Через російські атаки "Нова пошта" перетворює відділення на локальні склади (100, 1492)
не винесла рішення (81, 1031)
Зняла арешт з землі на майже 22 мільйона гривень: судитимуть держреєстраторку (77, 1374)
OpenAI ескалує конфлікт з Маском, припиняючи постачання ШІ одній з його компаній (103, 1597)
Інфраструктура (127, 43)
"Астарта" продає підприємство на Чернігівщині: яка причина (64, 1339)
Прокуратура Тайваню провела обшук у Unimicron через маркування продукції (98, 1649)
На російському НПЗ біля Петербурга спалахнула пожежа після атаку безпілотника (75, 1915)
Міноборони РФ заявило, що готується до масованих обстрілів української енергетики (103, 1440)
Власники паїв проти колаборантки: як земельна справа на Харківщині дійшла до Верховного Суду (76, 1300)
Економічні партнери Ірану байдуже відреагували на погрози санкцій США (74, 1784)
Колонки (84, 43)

= = = = =

**What you will do:** Above are the entries; give them back verbatim.

**Written solution:**
Через російські атаки "Нова пошта" перетворює відділення на локальні склади (100, 1492)
не винесла рішення (81, 1031)
Зняла арешт з землі на майже 22 мільйона гривень: судитимуть держреєстраторку (77, 1374)
OpenAI ескалує конфлікт з Маском, припиняючи постачання ШІ одній з його компаній (103, 1597)
Інфраструктура (127, 43)
"Астарта" продає підприємство на Чернігівщині: яка причина (64, 1339)
Прокуратура Тайваню провела обшук у Unimicron через маркування продукції (98, 1649)
На російському НПЗ біля Петербурга спалахнула пожежа після атаку безпілотника (75, 1915)
Міноборони РФ заявило, що готується до масованих обстрілів української енергетики (103, 1440)
Власники паїв проти колаборантки: як земельна справа на Харківщині дійшла до Верховного Суду (76, 1300)
Економічні партнери Ірану байдуже відреагували на погрози санкцій США (74, 1784)
Колонки (84, 43)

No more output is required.